[Given entries]
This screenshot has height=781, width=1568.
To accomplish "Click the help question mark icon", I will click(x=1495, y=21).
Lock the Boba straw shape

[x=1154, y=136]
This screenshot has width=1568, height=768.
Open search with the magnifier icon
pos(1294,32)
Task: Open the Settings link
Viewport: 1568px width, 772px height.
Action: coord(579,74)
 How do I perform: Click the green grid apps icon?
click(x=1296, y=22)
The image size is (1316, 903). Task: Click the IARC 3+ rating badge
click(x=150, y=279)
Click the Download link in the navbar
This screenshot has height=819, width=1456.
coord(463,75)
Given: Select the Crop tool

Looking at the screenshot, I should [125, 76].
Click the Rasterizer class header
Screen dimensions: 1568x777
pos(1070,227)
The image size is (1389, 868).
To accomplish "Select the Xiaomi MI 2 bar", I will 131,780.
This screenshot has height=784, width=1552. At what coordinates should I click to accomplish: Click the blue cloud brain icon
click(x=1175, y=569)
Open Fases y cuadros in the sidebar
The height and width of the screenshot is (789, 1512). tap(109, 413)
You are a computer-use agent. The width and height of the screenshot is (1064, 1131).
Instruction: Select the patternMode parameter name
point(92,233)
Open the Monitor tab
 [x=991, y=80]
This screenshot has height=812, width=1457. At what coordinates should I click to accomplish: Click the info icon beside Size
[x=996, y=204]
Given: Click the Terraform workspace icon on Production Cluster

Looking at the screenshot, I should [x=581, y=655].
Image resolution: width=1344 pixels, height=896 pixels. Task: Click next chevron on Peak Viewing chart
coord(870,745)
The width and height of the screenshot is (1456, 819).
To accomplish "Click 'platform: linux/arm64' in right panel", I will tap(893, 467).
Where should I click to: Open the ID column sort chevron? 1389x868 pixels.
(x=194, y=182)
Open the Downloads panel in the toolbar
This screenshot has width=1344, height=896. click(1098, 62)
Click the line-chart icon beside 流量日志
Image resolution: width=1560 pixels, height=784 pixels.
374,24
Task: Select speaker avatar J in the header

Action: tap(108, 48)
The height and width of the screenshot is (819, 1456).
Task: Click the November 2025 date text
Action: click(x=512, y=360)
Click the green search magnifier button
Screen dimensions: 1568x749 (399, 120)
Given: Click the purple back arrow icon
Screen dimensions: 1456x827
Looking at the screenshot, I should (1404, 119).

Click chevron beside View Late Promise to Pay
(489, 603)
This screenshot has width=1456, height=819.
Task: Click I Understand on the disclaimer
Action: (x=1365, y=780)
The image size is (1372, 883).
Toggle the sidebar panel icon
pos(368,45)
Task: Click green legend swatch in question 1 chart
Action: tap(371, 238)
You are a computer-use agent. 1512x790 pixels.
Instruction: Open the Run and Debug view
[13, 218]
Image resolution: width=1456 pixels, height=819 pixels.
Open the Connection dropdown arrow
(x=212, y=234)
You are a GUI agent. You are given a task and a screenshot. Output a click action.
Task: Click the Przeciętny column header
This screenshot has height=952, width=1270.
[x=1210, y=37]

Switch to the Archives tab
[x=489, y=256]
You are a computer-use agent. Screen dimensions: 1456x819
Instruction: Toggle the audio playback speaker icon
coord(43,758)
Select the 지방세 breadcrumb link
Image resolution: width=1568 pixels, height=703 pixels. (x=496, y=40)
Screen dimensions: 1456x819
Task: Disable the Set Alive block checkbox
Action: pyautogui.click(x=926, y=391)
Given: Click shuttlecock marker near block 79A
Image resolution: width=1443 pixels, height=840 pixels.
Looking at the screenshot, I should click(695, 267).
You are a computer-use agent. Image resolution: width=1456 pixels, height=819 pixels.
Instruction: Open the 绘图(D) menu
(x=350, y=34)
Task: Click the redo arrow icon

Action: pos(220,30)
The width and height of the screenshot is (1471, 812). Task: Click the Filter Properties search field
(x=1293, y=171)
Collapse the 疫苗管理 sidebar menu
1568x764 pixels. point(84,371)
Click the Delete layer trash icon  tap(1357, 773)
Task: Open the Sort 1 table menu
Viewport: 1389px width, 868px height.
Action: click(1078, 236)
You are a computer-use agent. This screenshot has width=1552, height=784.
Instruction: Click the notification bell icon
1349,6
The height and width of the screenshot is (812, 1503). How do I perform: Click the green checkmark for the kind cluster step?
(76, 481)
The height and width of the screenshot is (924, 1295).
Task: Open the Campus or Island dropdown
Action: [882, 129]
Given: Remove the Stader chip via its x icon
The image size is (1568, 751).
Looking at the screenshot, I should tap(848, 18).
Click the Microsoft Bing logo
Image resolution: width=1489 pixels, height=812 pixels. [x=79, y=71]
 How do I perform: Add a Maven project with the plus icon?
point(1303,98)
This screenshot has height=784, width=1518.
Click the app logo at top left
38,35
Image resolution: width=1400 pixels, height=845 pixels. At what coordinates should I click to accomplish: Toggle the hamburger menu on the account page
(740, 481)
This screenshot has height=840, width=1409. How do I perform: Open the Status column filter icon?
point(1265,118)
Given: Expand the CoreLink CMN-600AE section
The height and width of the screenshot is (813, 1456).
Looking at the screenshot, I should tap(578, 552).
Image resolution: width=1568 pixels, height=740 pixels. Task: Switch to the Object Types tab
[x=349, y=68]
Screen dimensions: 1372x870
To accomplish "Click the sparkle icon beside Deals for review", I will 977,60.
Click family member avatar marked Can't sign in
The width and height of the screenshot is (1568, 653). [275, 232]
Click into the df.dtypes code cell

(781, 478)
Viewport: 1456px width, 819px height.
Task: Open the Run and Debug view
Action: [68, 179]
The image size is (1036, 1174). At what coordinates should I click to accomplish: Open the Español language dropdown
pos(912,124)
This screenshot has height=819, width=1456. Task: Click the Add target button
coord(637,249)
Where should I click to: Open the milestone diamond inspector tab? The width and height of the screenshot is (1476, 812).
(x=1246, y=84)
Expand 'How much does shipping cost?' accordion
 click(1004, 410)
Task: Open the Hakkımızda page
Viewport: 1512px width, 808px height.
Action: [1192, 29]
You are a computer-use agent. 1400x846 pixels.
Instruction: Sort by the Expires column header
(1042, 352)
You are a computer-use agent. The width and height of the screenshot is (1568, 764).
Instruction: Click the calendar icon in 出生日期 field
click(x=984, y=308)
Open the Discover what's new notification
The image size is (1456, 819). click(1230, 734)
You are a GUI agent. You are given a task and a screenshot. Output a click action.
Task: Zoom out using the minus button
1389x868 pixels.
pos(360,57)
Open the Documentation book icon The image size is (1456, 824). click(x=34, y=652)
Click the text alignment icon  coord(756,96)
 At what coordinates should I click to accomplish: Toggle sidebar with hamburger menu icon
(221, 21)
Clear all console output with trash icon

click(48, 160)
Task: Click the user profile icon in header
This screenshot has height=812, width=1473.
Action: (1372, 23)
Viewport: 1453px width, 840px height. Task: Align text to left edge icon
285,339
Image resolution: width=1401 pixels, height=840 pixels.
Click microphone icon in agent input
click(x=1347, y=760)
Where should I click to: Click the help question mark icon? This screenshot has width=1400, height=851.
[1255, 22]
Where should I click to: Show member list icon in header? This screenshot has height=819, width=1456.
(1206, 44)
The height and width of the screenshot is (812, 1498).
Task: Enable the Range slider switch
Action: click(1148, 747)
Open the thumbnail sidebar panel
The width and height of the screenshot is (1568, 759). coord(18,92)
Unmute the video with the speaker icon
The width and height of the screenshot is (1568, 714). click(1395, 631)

[Work item]
Starting with the line above that holds "Instruction: Toggle the" and stopping with the line that holds "Given: Click shuttlecock", reproduce each line exactly, omitting all other lines.

[Exercise response]
Instruction: Toggle the audio playback speaker icon
coord(43,758)
Select the 지방세 breadcrumb link
Image resolution: width=1568 pixels, height=703 pixels. (x=496, y=40)
Screen dimensions: 1456x819
Task: Disable the Set Alive block checkbox
Action: pyautogui.click(x=926, y=391)
Given: Click shuttlecock marker near block 79A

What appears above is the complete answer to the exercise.